# Applying De Morgan's Law

I'm working on my assignment for Discrete Math and I'm not fully understanding how to do this question for it so I was wondering if anyone here could help show me how to do it properly;

Use De Morgan’s Laws to state the negations of the following

i. Either x < -3 or x > 3

I understand what De Morgan's Laws are:

$$\neg(P \vee Q) \equiv (\neg P \wedge \neg Q)$$ $$\neg(P \wedge Q) \equiv (\neg P \vee \neg Q)$$

I'm just unsure of how to apply De Morgan's Laws to this question. I saw in another thread someone asking a similar question and tried to work it out myself by just guessing, so would this be correct?

$$-3 \le x \le 3$$

• You are correct! Does it make sense to you? It can be stated, equivalently, $x\geq -3$ and $x \leq 3$ Sep 19, 2014 at 23:57
• I'm understand how to get the solution, I just don't understand the process of arriving at it. I just derived this answer by looking at the solution in the other thread and working it out. Sep 20, 2014 at 0:03
• Let $p: x<-3$, and $q:x>3$. Then the negation of $p \lor q$ would be $\neg p \land \neg q$. Now what are the negations of $p$ and $q$? Sep 20, 2014 at 0:09
• $\neg P: x \ge -3$ $\neg Q: x \le 3$ Sep 20, 2014 at 0:20

Lets do it step by step

But first of all there is a problem with "either"

▶ _TASK SET_:
- a) In the De Morgan's Law thread above, what answer does the poster guess for the negation of "Either x < -3 or x > 3"?
- b) Give every date and time stamp that appears in the De Morgan's Law thread above.
- c) Write the next part of the De Morgan's Law thread, picking up after its final line.

▶ _DATA PROVIDED_:
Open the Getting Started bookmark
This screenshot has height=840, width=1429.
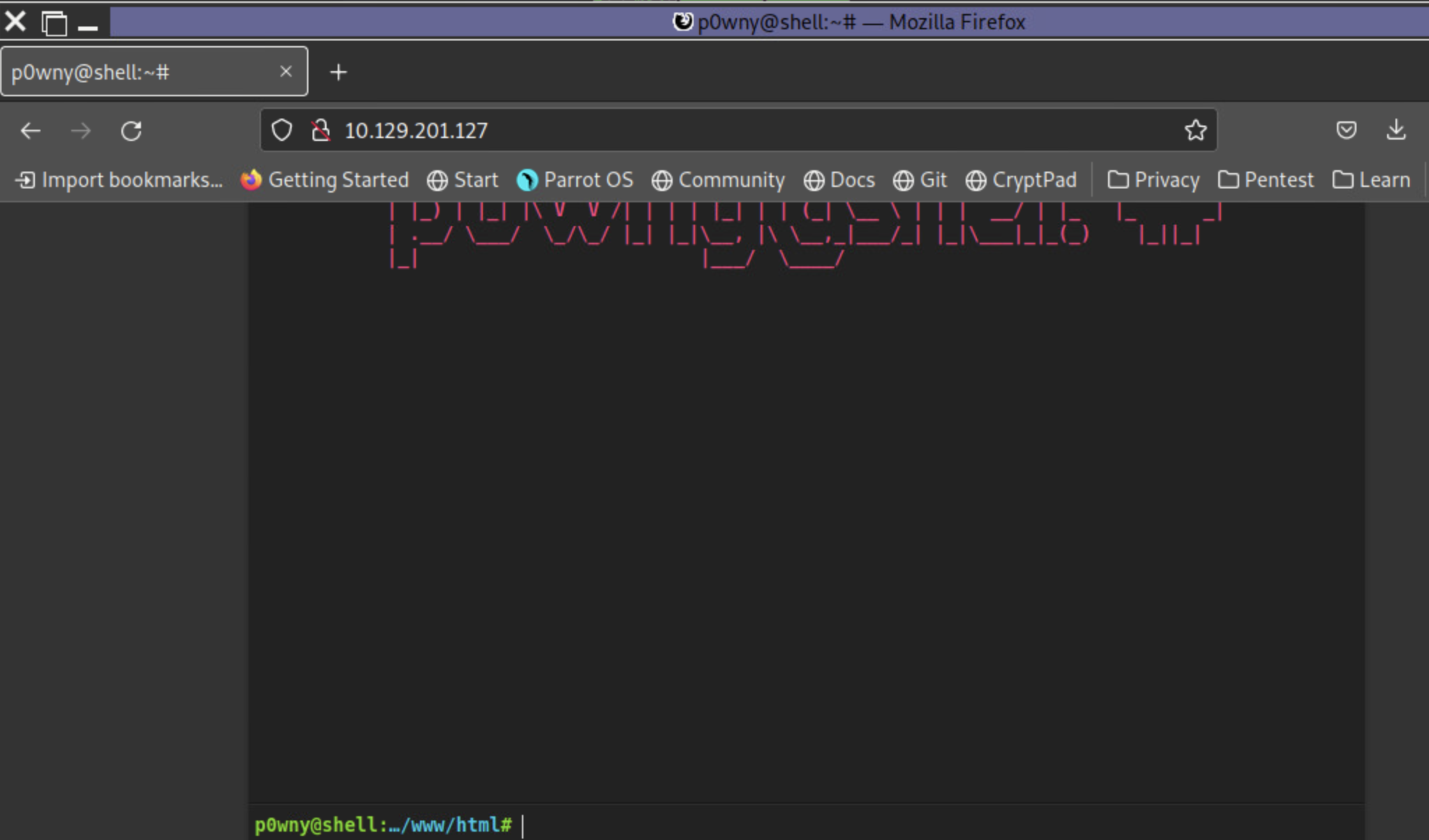pos(325,180)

▶ _RESULTS BY TASK_:
- a) $-3 \le x \le 3$

- b) Sep 19, 2014 at 23:57; Sep 20, 2014 at 0:03; Sep 20, 2014 at 0:09; Sep 20, 2014 at 0:20

- c)
Logic always works with "inclusive" or so $P \lor Q$ is also true if P and Q are both true.

In "Either $x < -3$ or $x > 3$ "the two propositions have some problem to be both true, but propositional just logic doesn't look that deep,

luckely we we can just treat it as $x < -3$ (inclusive or) $x > 3$

using P as meaning $x < -3$ and Q as meaning $x > 3$

we get

$P \lor Q$

And this is equivalent to $\lnot (\lnot P \land \lnot Q )$

but i guess you need to go a bit deeper

I guess you may assume

• $\lnot P = \lnot ( x < -3)$ so $\lnot P = x \geq -3$ and
• $\lnot Q = \lnot( x > 3 )$ so $\lnot Q = x \leq 3$

so your formula becomes: $\lnot ( x \geq -3 \land x \leq 3 )$

(don't forget the $\lnot$ )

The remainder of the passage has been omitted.